The problem of metaphysical omniscience

There's a striking tension in Lewis's philosophy. His epistemology and philosophy of mind, on the one hand, leave no room for (non-trivial) a priori knowledge or a priori inquiry. Yet for most of his career, Lewis was engaged in just this kind of inquiry, wondering about the nature of causation, the ontology of sets, the extent of logical space, the existence of universals, and other non-contingent matters. My paper "The problem of metaphysical omniscience" explores some options for resolving the tension. The paper has just come out in a volume, Perspectives on the Philosophy of David K. Lewis, edited by Helen Beebee and A.R.J. Fisher.

I'm interested in the question not just (and not even mainly) as an exegetical question about Lewis. I like the basic ideas in Lewis's epistemology and philosophy of mind. I like that there's no room for a priori knowledge and inquiry. The idea that there are special aspects of reality to which we gain access through a priori reasoning looks highly implausible to me.

In the paper, I end up proposing a somewhat deflationary interpretation of metaphysics (and, I guess, by implication, maths), on which metaphysical questions are rather unlike ordinary, empirical questions.
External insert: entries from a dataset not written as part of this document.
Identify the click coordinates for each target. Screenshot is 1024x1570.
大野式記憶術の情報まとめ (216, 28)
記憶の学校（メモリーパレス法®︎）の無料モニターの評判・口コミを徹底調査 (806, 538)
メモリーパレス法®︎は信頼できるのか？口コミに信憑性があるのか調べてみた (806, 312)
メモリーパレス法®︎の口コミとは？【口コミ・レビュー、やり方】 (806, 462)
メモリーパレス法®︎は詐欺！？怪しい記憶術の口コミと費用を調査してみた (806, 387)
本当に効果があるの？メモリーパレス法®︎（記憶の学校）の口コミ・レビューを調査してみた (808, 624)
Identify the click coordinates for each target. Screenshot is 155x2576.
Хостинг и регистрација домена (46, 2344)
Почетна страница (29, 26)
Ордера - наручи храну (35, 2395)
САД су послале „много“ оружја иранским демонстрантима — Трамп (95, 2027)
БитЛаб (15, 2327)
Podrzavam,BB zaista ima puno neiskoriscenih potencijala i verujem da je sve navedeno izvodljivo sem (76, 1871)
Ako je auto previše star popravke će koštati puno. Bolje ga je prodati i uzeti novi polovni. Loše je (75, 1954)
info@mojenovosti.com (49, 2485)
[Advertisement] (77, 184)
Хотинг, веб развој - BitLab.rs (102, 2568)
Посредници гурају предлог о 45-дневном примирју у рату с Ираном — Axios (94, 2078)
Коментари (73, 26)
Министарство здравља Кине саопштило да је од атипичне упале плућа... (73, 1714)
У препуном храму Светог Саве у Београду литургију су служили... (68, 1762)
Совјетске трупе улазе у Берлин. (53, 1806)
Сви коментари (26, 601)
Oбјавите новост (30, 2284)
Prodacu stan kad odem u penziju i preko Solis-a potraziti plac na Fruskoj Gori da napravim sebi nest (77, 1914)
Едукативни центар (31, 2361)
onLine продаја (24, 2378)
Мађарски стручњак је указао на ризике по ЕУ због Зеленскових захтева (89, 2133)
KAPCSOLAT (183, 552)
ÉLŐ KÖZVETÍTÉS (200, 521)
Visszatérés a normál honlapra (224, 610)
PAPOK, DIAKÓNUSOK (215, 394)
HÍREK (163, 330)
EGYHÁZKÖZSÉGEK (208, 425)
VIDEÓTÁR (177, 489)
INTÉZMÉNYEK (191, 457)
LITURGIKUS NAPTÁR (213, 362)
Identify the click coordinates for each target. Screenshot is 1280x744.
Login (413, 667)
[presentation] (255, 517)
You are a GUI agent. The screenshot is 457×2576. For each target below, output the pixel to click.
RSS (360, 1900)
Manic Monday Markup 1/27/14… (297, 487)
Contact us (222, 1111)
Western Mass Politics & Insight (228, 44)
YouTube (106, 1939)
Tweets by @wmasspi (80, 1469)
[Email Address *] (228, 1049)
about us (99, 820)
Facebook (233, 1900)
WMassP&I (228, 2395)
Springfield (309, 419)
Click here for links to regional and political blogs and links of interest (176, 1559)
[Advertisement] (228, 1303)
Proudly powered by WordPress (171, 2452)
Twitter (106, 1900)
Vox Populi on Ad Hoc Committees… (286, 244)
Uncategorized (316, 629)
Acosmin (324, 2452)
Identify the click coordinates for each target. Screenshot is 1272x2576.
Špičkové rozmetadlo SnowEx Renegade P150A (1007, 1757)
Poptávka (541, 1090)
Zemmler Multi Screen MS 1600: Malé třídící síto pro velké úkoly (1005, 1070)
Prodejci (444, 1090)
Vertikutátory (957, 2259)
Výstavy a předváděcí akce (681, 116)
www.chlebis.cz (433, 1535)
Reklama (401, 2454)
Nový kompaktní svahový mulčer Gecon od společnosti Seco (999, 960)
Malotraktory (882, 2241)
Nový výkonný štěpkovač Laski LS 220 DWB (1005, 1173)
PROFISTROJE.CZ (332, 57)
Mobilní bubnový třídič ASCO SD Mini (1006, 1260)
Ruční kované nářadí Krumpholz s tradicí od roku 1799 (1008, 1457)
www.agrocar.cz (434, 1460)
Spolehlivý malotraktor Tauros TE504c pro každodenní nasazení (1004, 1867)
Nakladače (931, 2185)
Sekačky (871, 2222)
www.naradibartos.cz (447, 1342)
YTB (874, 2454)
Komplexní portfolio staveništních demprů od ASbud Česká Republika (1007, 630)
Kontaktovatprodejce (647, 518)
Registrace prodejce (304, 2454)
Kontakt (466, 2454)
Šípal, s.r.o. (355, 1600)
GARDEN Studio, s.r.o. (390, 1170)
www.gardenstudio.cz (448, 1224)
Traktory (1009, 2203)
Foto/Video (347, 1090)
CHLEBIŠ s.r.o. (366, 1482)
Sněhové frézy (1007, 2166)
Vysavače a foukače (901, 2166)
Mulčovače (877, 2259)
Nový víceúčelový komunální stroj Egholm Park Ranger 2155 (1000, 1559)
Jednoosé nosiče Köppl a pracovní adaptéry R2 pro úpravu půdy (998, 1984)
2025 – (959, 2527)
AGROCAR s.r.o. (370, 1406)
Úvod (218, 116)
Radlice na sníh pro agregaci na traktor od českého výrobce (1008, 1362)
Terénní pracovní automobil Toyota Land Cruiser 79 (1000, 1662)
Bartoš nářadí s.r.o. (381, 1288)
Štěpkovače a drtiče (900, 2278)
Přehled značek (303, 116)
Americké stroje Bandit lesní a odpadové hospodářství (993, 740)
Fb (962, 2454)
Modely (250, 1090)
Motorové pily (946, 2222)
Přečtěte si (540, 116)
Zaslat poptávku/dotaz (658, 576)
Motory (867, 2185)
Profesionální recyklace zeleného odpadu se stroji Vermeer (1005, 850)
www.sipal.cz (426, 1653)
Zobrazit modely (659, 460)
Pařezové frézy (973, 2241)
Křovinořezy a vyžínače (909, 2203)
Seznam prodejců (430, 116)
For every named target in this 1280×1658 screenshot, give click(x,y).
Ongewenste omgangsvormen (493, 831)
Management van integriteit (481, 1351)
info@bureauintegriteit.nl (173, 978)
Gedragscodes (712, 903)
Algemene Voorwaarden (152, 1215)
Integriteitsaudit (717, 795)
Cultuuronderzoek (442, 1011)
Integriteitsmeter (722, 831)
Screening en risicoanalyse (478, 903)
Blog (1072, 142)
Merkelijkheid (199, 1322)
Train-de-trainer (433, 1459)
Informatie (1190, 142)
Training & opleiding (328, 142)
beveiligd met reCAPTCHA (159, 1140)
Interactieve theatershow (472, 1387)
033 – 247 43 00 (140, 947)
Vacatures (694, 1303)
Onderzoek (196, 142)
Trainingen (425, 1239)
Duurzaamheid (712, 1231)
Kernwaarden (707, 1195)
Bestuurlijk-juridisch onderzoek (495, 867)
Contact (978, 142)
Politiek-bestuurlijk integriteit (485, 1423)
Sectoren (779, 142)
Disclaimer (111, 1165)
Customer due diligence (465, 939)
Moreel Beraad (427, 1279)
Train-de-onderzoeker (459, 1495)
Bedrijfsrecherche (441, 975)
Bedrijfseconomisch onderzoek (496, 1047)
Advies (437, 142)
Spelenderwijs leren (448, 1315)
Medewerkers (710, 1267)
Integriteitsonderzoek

I doubt that this would have been Lewis's answer to the tension. But it's the best I can find. It's also very sketchy. I'd like to understand it better.


# on 10 September 2022, 07:27

I found this a wonderful read. I had the feeling of seeing Lewis's system manipulated dexterously, being turned inside out and then back again.

I think I'm broadly with imaginary-Lewis in preferring to make make room for substantial hyperintensional facts. But, I suspect the whole idea of doing this via an 'account' might be obscuring a need to get clearer about the things that make such an account seem necessary in the first place, i.e. the fact that the idea of such facts and us gaining access to them by thinking seems *mysterious*. I suppose I see more room for a therapeutic approach there, or an approach which shows clearly how the feeling of mystery comes about and thereby perhaps debunks it.

I feel like a lot turns on the briefly-canvassed issue of the merits of extending the worlds model of contingent knowledge to necessary knowledge using impossible worlds. I'd want to get clearer about the ways in which the worlds model of contingent knowledge is actually useful in the first place (rather than just compelling or bewitching), and how much that depends on thinking in terms of 'worlds' as opposed to something like sets of statements. I suspect there are ways it might be useful w.r.t contingent knowledge where it's just not useful w.r.t. necessary knowledge and that we should be able to get an understanding of why that is, but also that there are use cases where the approach will carry over well. (This may depend on assuming that modal realism is the wrong way to think about possible worlds, though. If I were with Lewis there, I don't know what I'd think!)

# on 10 September 2022, 20:33

Thank Tristan.

For me, the attraction of the worlds picture doesn't turn a lot on the worlds, let alone on how exactly they are understood. What I'm attracted to is the idea that genuine ignorance is lack of information -- information about the universe as a whole or about our place within it. And information is coarse-grained: if my information entails that the universe is so-and-so, then I have the information that the universe is so-and-so; I'm not genuinely ignorant of whether it is, even if I'm too stupid to recognize that I have this information. I'm also attracted to the idea that the only way to gain information is through some kind of contact (possibly indirect) with whatever part of the universe one gains information about. The worlds model provides a nice framework for spelling out these ideas, but the atomicity of having worlds isn't essential to how I'm thinking of the issue.